A peculiar sustentabilidade também dita o ritmo de trabalho no barracão de Oswaldo Cruz. Praticamente nada vai para o lixo – e muito material descartado pelas grandes da Cidade do Samba ganha vida no sufoco das últimas divisões. As esculturas dos cantores na alegoria do Arame passaram pela Sapucaí com a Beija-Flor em 2014, no trágico enredo em homenagem a Boni, que deixou a multicampeã no sétimo lugar. As placas que formam a base do carro foram doadas pela Grande Rio.
Mas no quesito reencarnação carnavalesca ninguém ganha do Gato de Bonsucesso, da Série D, o penúltimo grupo. Na escola da Nova Holanda, favela do Complexo da Maré, o enredo será “Catcherê-Dominã – lendas e festas de Mãdubi”, sobre a “ancestralidade indígena”, dentro da “história de formação do território nacional e descoberta do interior, através de um símbolo da culinária brasileira e mundial”, o amendoim. A alegoria traz, logo na frente, um índio que emplaca seu terceiro carnaval. Antes, a escultura veterana saiu na Viradouro e na Paraíso do Tuiuti, as duas da Série A (a segunda divisão). No barracão coletivo, chamam a peça de “índio-Gracyanne”, referência à musa bombada que a cada ano está numa escola diferente.
O carnavalesco estreante Guilherme Estevão ri da brincadeira. Estudante de arquitetura, 21 anos, torcedor da Imperatriz Leopoldinense, ele não ganha nada pelo trabalho na alegoria, no tripé e nas fantasias dos 350 componentes (somente uma bateria no Grupo Especial tem cerca de 300 pessoas) que sairão no Gato. Jogo jogado – o jovem encara a experiência como um aprendizado.
De fato, há uma riqueza toda especial, que vai muito além da subvenção de R$ 68 mil paga pela Riotur. A generosidade, por exemplo. A escola divide a quadra com o baile funk e os cultos evangélicos da comunidade. “Outro dia, não pudemos ensaiar porque havia um velório”, relata Guilherme, que se envolveu intensamente com o Gato. “Até dormi na casa da família que dirige a escola”.
Podia ser pior. Como na Unidos da Vila Santa Tereza, de Coelho Neto, que para o enredo sobre seus 60 anos, teve apenas R$ 1,9 mil. O caraminguá foi o que sobrou após o pagamento das famigeradas cartas de crédito, utilizadas pelas escolas nas lojas de insumos carnavalescos, como o Babado da Folia. Dívida é das palavras mais repetidas entre as alegorias em Oswaldo Cruz.

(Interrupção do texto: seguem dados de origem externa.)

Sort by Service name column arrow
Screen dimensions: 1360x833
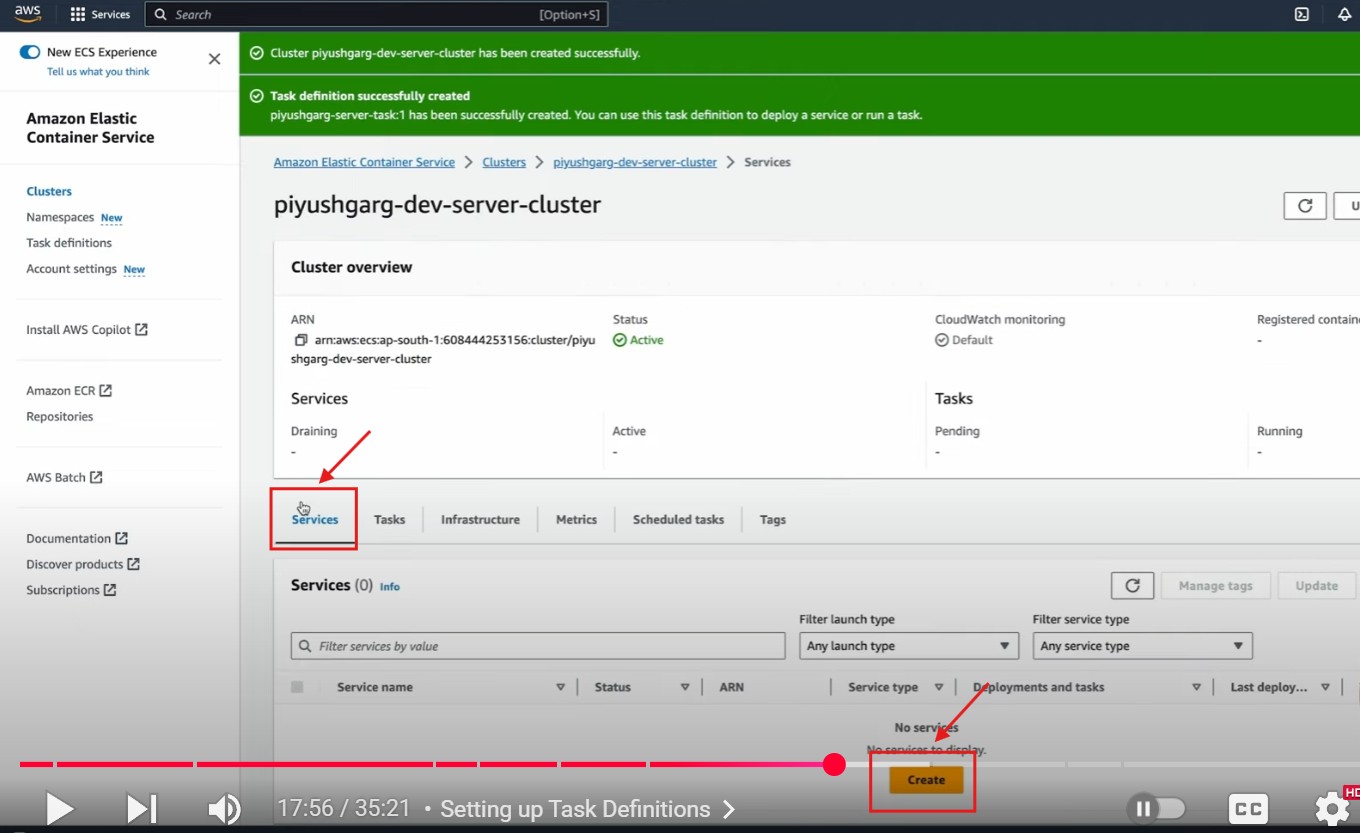(x=560, y=687)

Por isso, precisa paciência para receber o salário, resigna-se o artista plástico Paulo Campos, que se divide no trabalho em dez escolas – feliz da vida. “Aqui, reside a verdadeira alma carnavalesca. Lá (na Cidade do Samba), tem almoxarifado, compras, estrutura. O nosso é lixão, tudo reciclado”, descreve. “Tem de ser artista mesmo!”
Gabriel Haddad e Leonardo Bora ouvem o relato do colega e sequer se atrevem a reclamar. Dupla de carnavalescos da Acadêmicos do Sossego, de Niterói, eles têm a vantagem de trabalhar numa escola de fora do Rio, que conta com duas subvenções. A prefeitura da cidade do outro lado da Baía deu R$ 150 mil – e a azul e branco somou fabulosos R$ 300 mil para fazer seu carnaval. “E ainda usamos muita coisa que sobra lá da Cidade do Samba”, confirma o niteroiense Gabriel, assistente do experiente Alexandre Louzada na Mocidade Independente. A verde e branco de Padre Miguel gasta perto de R$ 8 milhões em fantasias e alegorias, além de – segundo a bem-informada rádio corredor da folia – pagar outro milhão de cachê para a rainha de bateria, Claudia Leitte, se sacudir pela Passarela.
“Para nós, é uma experiência incrível, muito rica”, atesta Leonardo que, como o amigo, se inspira em Rosa Magalhães e Renato Lage, os melhores carnavalescos em atividade. A alegoria azul e branca do enredo “O circo do menino passarinho”, abre-alas em homenagem ao centenário do poeta Manoel de Barros, confirma o esmero. Com 700 componentes divididos em 17 alas, além de um tripé, a Sossego está entre as favoritas na Série B, ao lado de Arame, União de Jacarepaguá, Tradição, Unidos do Jacarezinho e, mais do que qualquer outra, a Leão de Nova Iguaçu.
A escola da maior cidade da Baixada contratou o carnavalesco Cid Carvalho (campeão pela Beija-Flor), e o puxador Nego, cinco vezes ganhador do Estandarte de Ouro. Seu carro, num canto do barracão, impressiona pelo tamanho – serve até de platô para fotografias panorâmicas das outras alegorias. Não se fala de outra coisa: o Leão é a escola a ser batida, na maratona que começa às 18h (ainda com o sol potente do horário de verão) da terça-feira de carnaval, na Intendente.
No fim da história, a campeã entre as 16 concorrentes da terceira divisão viverá um conto de fadas real: desfilar em 2017 no altar iluminado dos bambas, a Passarela do Samba, pela Série A, a última antes da elite. Para a vencedora, valerá o aforismo de um famoso samba da Mocidade: sonhar não custa nada. Ou quase nada.